Goal: Arrange every line of the listing below as a JSON list of strings, one string per line, with blank lines and the pictures left out.

Element lookup records:
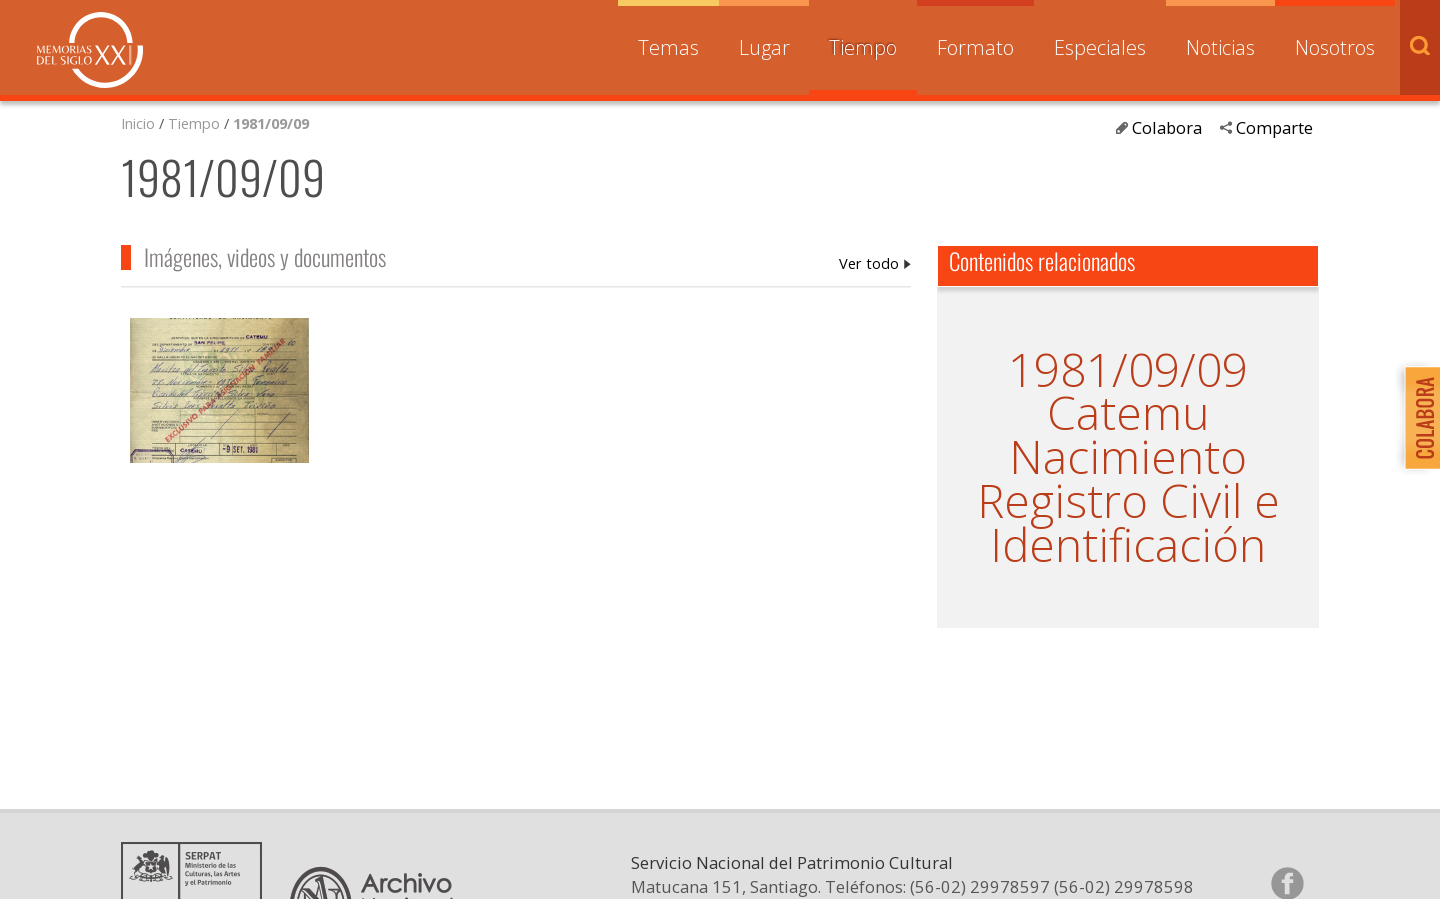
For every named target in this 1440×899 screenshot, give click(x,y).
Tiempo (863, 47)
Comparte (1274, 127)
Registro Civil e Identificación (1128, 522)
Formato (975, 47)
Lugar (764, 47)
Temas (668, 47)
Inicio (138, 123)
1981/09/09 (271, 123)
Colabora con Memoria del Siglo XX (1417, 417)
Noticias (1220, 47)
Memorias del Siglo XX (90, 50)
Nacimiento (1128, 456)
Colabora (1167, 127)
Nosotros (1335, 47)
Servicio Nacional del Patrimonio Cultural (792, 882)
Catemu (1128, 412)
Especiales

Finished exercise:
[
  "For every named target in this 1440×899 screenshot, give click(x,y).",
  "Tiempo (863, 47)",
  "Comparte (1274, 127)",
  "Registro Civil e Identificación (1128, 522)",
  "Formato (975, 47)",
  "Lugar (764, 47)",
  "Temas (668, 47)",
  "Inicio (138, 123)",
  "1981/09/09 (271, 123)",
  "Colabora con Memoria del Siglo XX (1417, 417)",
  "Noticias (1220, 47)",
  "Memorias del Siglo XX (90, 50)",
  "Nacimiento (1128, 456)",
  "Colabora (1167, 127)",
  "Nosotros (1335, 47)",
  "Servicio Nacional del Patrimonio Cultural (792, 882)",
  "Catemu (1128, 412)",
  "Especiales"
]